Paul Chiasson / La Presse Canadienne

Alexis Bélanger-Champagne, La Presse canadienne - La Presse Canadienne

BROSSARD, Qc — À un peu plus de 24 heures du début de leur série de premier tour face aux Rangers de New York, les joueurs du Canadien se sentaient «comme à la veille de Noël», a affirmé le défenseur Nathan Beaulieu.

«C’était décevant de ne pas participer aux séries l’an dernier, car c’est la portion la plus amusante de la saison, a rappelé le défenseur âgé de 24 ans qui avait participé aux parcours printaniers du Tricolore en 2014 et 2015. C’est excitant d’être de retour dans la course.

«Nous nous sommes bien préparés au cours des derniers jours. C’est un peu comme la veille de Noël. Nous avons tous hâte à mercredi.»

Le Canadien a vécu un moment inquiétant à l’entraînement, mardi, quand le capitaine Max Pacioretty a été atteint près de l’oeil gauche par le bâton de Michael McCarron. L’entraîneur Claude Julien s’est toutefois dit très optimiste de voir Pacioretty en uniforme, mercredi soir.

Le seul joueur non disponible pour cette rencontre devrait être le défenseur Alexei Emelin, blessé au bas du corps.

Le Canadien comptera donc sur des forces presque complètes pour tenter de contrer les Rangers.

«La vitesse tue. Nous croyons avoir un club rapide, mais c’est aussi leur cas, a noté Beaulieu. Ils ont une bonne défensive qui déplace bien la rondelle et nos attaquants en auront plein les bras. Il faudra neutraliser leur vitesse.»

À New York, l’entraîneur Alain Vigneault a aussi répété qu’il s’attendait à un match «disputé à rythme élevé» face au Canadien.

Les deux équipes se connaissent bien, les deux entraîneurs aussi, et on ne s’attend pas à des surprises pour le premier match de la série.

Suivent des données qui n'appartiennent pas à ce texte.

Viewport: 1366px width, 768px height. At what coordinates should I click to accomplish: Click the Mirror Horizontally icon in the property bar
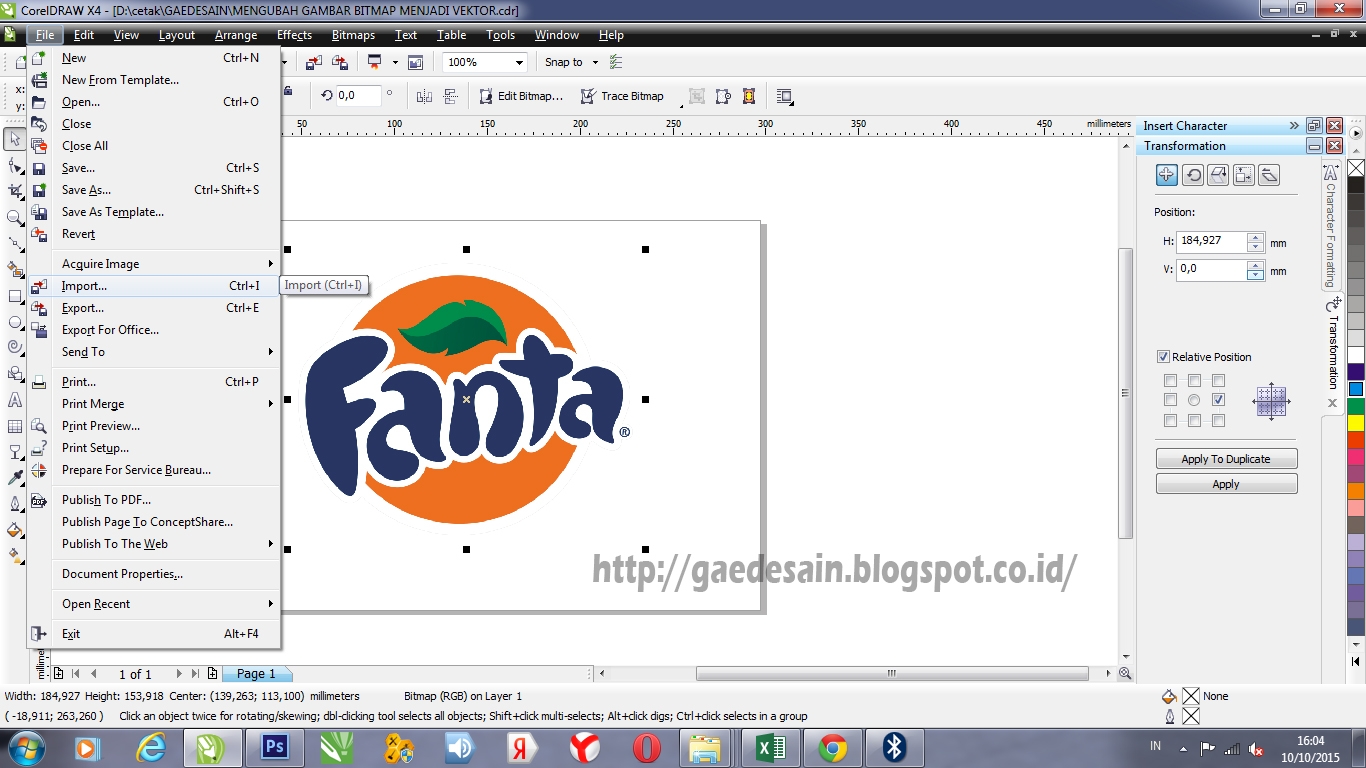coord(425,96)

«Avec tous les outils à notre disposition de nos jours, il est difficile de surprendre l’autre équipe, a admis Julien. Et les équipes ne vont pas changer leur façon de jouer quand elle leur a permis d’atteindre les séries.»

Le Canadien aurait pu surprendre un peu les Rangers s’il n’avait pas joué contre la formation new-yokaise depuis que Julien a pris la relève de Michel Therrien derrière le banc de l’équipe, le 14 février. Les deux équipes ont toutefois croisé le fer deux fois après le changement d’entraîneur, alors que le Canadien a complété le balayage de la série saisonnière.

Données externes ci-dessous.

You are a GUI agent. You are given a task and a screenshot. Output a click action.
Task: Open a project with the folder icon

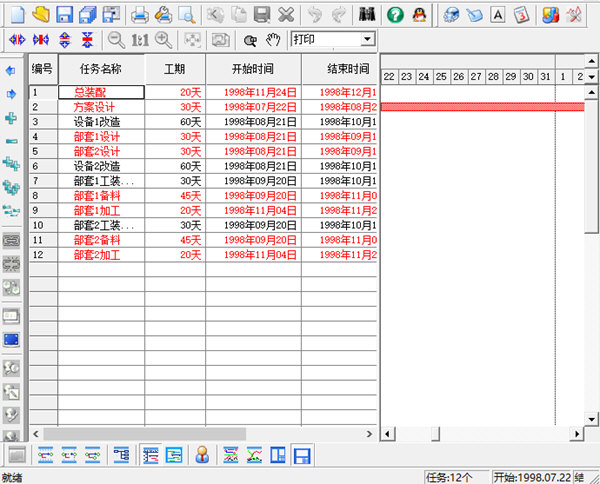point(40,14)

De plus, Julien a rappelé qu’il n’avait pas effectué énormément de changements tactiques après son arrivée.

«J’ai plutôt tenté de peaufiner certaines choses, a-t-il expliqué. Nous avons resserré le jeu en défensive. Quand les gars reviennent dans leur zone, ils freinent à la place de pivoter en s’éloignant du jeu. Ça nous aide à freiner les élans de l’adversaire plus rapidement et à reprendre possession de la rondelle. Nous jouons aussi avec un schéma 1-1-3 en zone neutre et les joueurs l’appliquent mieux.»

Une occasion à saisir

Si les joueurs ressentaient une certaine frénésie à la veille des séries, c’est aussi parce qu’ils sont conscients que la «vraie» saison commence, celle de la marche vers la coupe Stanley.

Le Tricolore compte deux joueurs ayant gagné les grands honneurs — Andrew Shaw et Dwight King — et le reste du groupe espère se fier à leur expérience pour se rendre jusqu’au bout.

«Nous travaillons pendant toute la saison pour nous rendre ici, a rappelé Beaulieu. Le premier objectif a été atteint, celui de nous qualifier, mais toutes les équipes repartent à zéro. Tout le monde mérite d’être là et chaque équipe espère profiter de cette occasion.»

Pour un vétéran comme Steve Ott, qui est âgé de 34 ans et qui a disputé 55 matchs de séries en carrière, le sentiment d’urgence est peut-être encore plus fort, alors qu’il ne sait pas combien d’autres occasions il obtiendra avant l’heure de la retraite.

«C’est super d’avoir cette occasion et c’est le meilleur temps de l’année pour les joueurs de hockey, a-t-il déclaré. Je crois en ce groupe de l’entraîneur au gardien, en passant par les attaquants et les défenseurs. C’est un groupe tissé serré et nous sommes prêts pour les Rangers.»

De son côté, Julien aura la tâche de s’assurer que l’enthousiasme de sa troupe ne devienne pas un couteau à deux tranchants lors du premier match.

«Il ne faut pas regarder trop loin. Les gars doivent rester terre-à-terre, a-t-il insisté. En séries, il est important de prendre les choses un jour à la fois, un match à la fois.»

Mais il est temps de célébrer. Le Noël des hockeyeurs commencent enfin.